* EXERCISE REQUIREMENTS *
Write out the data again in full, exactly as it reads.

Source data

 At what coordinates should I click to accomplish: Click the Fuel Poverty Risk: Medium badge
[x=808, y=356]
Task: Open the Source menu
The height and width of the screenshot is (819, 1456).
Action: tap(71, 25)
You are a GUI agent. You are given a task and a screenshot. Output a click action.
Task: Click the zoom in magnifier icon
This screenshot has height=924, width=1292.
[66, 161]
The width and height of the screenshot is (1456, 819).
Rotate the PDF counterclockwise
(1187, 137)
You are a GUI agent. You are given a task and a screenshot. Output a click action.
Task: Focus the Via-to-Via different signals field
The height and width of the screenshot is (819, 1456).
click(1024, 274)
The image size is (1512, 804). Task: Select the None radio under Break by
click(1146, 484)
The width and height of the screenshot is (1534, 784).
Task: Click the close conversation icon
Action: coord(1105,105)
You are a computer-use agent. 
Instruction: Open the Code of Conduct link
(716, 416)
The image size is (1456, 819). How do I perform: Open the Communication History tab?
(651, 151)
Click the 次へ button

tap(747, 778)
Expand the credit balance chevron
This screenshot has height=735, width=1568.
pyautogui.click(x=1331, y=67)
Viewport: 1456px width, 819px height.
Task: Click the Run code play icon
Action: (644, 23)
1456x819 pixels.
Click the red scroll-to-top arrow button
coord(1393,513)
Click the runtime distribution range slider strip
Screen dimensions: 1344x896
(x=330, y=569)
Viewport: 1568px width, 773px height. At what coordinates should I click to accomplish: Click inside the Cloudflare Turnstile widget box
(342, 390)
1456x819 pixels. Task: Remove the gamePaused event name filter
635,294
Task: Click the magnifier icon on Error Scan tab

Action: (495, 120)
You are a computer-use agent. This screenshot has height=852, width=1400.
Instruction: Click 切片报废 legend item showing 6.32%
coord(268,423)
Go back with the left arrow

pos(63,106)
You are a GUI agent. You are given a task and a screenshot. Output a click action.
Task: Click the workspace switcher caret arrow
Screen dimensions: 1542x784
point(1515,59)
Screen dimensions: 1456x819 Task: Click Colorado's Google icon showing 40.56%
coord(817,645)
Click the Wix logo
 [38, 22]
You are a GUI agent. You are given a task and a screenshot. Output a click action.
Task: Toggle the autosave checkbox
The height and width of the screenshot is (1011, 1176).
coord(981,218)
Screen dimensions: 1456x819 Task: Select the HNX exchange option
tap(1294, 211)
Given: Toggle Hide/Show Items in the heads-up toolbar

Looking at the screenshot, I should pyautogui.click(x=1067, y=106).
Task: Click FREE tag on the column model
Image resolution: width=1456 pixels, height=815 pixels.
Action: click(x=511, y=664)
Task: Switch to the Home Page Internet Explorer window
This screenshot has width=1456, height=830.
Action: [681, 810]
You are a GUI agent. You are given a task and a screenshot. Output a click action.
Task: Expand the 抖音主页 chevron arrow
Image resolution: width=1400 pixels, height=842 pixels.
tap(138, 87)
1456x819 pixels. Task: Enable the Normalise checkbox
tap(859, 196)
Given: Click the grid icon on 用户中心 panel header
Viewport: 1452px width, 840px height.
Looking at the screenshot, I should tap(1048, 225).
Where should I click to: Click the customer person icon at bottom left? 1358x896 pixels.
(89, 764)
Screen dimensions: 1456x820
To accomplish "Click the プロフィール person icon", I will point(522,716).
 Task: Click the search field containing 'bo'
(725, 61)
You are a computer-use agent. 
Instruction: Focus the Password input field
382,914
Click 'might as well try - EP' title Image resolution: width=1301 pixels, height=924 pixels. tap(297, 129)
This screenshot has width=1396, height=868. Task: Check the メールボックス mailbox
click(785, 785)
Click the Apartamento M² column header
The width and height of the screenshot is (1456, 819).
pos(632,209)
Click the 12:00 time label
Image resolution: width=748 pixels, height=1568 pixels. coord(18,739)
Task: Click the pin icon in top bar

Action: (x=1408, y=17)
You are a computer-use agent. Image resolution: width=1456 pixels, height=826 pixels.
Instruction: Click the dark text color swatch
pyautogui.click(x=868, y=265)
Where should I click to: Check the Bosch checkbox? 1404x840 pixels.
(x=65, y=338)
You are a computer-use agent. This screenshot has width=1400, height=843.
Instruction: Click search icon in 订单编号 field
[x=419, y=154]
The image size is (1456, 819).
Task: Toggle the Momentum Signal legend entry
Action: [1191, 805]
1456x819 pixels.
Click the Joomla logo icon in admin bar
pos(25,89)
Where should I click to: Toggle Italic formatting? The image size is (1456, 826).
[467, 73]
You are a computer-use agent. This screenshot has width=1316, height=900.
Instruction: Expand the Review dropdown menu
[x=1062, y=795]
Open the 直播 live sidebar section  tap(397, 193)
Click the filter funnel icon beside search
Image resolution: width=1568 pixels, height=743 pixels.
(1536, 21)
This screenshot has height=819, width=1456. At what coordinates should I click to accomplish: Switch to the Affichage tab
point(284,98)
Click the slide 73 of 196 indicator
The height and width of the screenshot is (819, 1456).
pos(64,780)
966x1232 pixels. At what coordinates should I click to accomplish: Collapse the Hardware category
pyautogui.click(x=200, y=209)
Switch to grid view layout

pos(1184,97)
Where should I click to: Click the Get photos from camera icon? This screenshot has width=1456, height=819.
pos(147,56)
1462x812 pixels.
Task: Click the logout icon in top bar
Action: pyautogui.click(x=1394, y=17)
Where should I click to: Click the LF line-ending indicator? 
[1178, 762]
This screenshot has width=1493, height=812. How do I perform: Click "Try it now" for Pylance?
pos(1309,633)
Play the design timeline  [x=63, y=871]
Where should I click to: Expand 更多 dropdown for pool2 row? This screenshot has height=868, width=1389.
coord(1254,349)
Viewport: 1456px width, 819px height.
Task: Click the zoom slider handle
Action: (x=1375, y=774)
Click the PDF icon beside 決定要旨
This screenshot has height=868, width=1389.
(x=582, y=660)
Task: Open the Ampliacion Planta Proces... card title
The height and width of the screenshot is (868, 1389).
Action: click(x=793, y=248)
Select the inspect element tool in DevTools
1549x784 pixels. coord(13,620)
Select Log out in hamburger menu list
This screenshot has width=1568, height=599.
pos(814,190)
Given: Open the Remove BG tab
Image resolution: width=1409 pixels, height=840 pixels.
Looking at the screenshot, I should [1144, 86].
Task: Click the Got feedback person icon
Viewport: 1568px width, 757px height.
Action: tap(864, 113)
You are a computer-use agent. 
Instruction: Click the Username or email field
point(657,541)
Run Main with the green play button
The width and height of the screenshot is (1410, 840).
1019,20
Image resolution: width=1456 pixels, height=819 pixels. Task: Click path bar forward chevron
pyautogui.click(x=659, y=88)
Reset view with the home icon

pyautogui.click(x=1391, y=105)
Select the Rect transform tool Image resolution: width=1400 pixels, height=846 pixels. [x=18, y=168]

* ANSWER FOR THE TASK *
 At what coordinates should I click to accomplish: Click the Fuel Poverty Risk: Medium badge
[x=808, y=356]
Task: Open the Source menu
The height and width of the screenshot is (819, 1456).
Action: tap(71, 25)
You are a GUI agent. You are given a task and a screenshot. Output a click action.
Task: Click the zoom in magnifier icon
This screenshot has height=924, width=1292.
[66, 161]
The width and height of the screenshot is (1456, 819).
Rotate the PDF counterclockwise
(1187, 137)
You are a GUI agent. You are given a task and a screenshot. Output a click action.
Task: Focus the Via-to-Via different signals field
The height and width of the screenshot is (819, 1456).
click(1024, 274)
The image size is (1512, 804). Task: Select the None radio under Break by
click(1146, 484)
The width and height of the screenshot is (1534, 784).
Task: Click the close conversation icon
Action: coord(1105,105)
You are a computer-use agent. 
Instruction: Open the Code of Conduct link
(716, 416)
The image size is (1456, 819). How do I perform: Open the Communication History tab?
(651, 151)
Click the 次へ button

tap(747, 778)
Expand the credit balance chevron
This screenshot has height=735, width=1568.
pyautogui.click(x=1331, y=67)
Viewport: 1456px width, 819px height.
Task: Click the Run code play icon
Action: (644, 23)
1456x819 pixels.
Click the red scroll-to-top arrow button
coord(1393,513)
Click the runtime distribution range slider strip
Screen dimensions: 1344x896
(x=330, y=569)
Viewport: 1568px width, 773px height. At what coordinates should I click to accomplish: Click inside the Cloudflare Turnstile widget box
(342, 390)
1456x819 pixels. Task: Remove the gamePaused event name filter
635,294
Task: Click the magnifier icon on Error Scan tab

Action: (495, 120)
You are a computer-use agent. This screenshot has height=852, width=1400.
Instruction: Click 切片报废 legend item showing 6.32%
coord(268,423)
Go back with the left arrow

pos(63,106)
You are a GUI agent. You are given a task and a screenshot. Output a click action.
Task: Click the workspace switcher caret arrow
Screen dimensions: 1542x784
point(1515,59)
Screen dimensions: 1456x819 Task: Click Colorado's Google icon showing 40.56%
coord(817,645)
Click the Wix logo
 [38, 22]
You are a GUI agent. You are given a task and a screenshot. Output a click action.
Task: Toggle the autosave checkbox
The height and width of the screenshot is (1011, 1176).
coord(981,218)
Screen dimensions: 1456x819 Task: Select the HNX exchange option
tap(1294, 211)
Given: Toggle Hide/Show Items in the heads-up toolbar

Looking at the screenshot, I should pyautogui.click(x=1067, y=106).
Task: Click FREE tag on the column model
Image resolution: width=1456 pixels, height=815 pixels.
Action: click(x=511, y=664)
Task: Switch to the Home Page Internet Explorer window
This screenshot has width=1456, height=830.
Action: [681, 810]
You are a GUI agent. You are given a task and a screenshot. Output a click action.
Task: Expand the 抖音主页 chevron arrow
Image resolution: width=1400 pixels, height=842 pixels.
tap(138, 87)
1456x819 pixels. Task: Enable the Normalise checkbox
tap(859, 196)
Given: Click the grid icon on 用户中心 panel header
Viewport: 1452px width, 840px height.
Looking at the screenshot, I should tap(1048, 225).
Where should I click to: Click the customer person icon at bottom left? 1358x896 pixels.
(89, 764)
Screen dimensions: 1456x820
To accomplish "Click the プロフィール person icon", I will point(522,716).
 Task: Click the search field containing 'bo'
(725, 61)
You are a computer-use agent. 
Instruction: Focus the Password input field
382,914
Click 'might as well try - EP' title Image resolution: width=1301 pixels, height=924 pixels. tap(297, 129)
This screenshot has width=1396, height=868. Task: Check the メールボックス mailbox
click(785, 785)
Click the Apartamento M² column header
The width and height of the screenshot is (1456, 819).
pos(632,209)
Click the 12:00 time label
Image resolution: width=748 pixels, height=1568 pixels. coord(18,739)
Task: Click the pin icon in top bar

Action: (x=1408, y=17)
You are a computer-use agent. Image resolution: width=1456 pixels, height=826 pixels.
Instruction: Click the dark text color swatch
pyautogui.click(x=868, y=265)
Where should I click to: Check the Bosch checkbox? 1404x840 pixels.
(x=65, y=338)
You are a computer-use agent. This screenshot has width=1400, height=843.
Instruction: Click search icon in 订单编号 field
[x=419, y=154]
The image size is (1456, 819).
Task: Toggle the Momentum Signal legend entry
Action: [1191, 805]
1456x819 pixels.
Click the Joomla logo icon in admin bar
pos(25,89)
Where should I click to: Toggle Italic formatting? The image size is (1456, 826).
[467, 73]
You are a computer-use agent. This screenshot has width=1316, height=900.
Instruction: Expand the Review dropdown menu
[x=1062, y=795]
Open the 直播 live sidebar section  tap(397, 193)
Click the filter funnel icon beside search
Image resolution: width=1568 pixels, height=743 pixels.
(1536, 21)
This screenshot has height=819, width=1456. At what coordinates should I click to accomplish: Switch to the Affichage tab
point(284,98)
Click the slide 73 of 196 indicator
The height and width of the screenshot is (819, 1456).
pos(64,780)
966x1232 pixels. At what coordinates should I click to accomplish: Collapse the Hardware category
pyautogui.click(x=200, y=209)
Switch to grid view layout

pos(1184,97)
Where should I click to: Click the Get photos from camera icon? This screenshot has width=1456, height=819.
pos(147,56)
1462x812 pixels.
Task: Click the logout icon in top bar
Action: pyautogui.click(x=1394, y=17)
Where should I click to: Click the LF line-ending indicator? 
[1178, 762]
This screenshot has width=1493, height=812. How do I perform: Click "Try it now" for Pylance?
pos(1309,633)
Play the design timeline  [x=63, y=871]
Where should I click to: Expand 更多 dropdown for pool2 row? This screenshot has height=868, width=1389.
coord(1254,349)
Viewport: 1456px width, 819px height.
Task: Click the zoom slider handle
Action: (x=1375, y=774)
Click the PDF icon beside 決定要旨
This screenshot has height=868, width=1389.
(x=582, y=660)
Task: Open the Ampliacion Planta Proces... card title
The height and width of the screenshot is (868, 1389).
Action: click(x=793, y=248)
Select the inspect element tool in DevTools
1549x784 pixels. coord(13,620)
Select Log out in hamburger menu list
This screenshot has width=1568, height=599.
pos(814,190)
Given: Open the Remove BG tab
Image resolution: width=1409 pixels, height=840 pixels.
Looking at the screenshot, I should [1144, 86].
Task: Click the Got feedback person icon
Viewport: 1568px width, 757px height.
Action: tap(864, 113)
You are a computer-use agent. 
Instruction: Click the Username or email field
point(657,541)
Run Main with the green play button
The width and height of the screenshot is (1410, 840).
1019,20
Image resolution: width=1456 pixels, height=819 pixels. Task: Click path bar forward chevron
pyautogui.click(x=659, y=88)
Reset view with the home icon

pyautogui.click(x=1391, y=105)
Select the Rect transform tool Image resolution: width=1400 pixels, height=846 pixels. [x=18, y=168]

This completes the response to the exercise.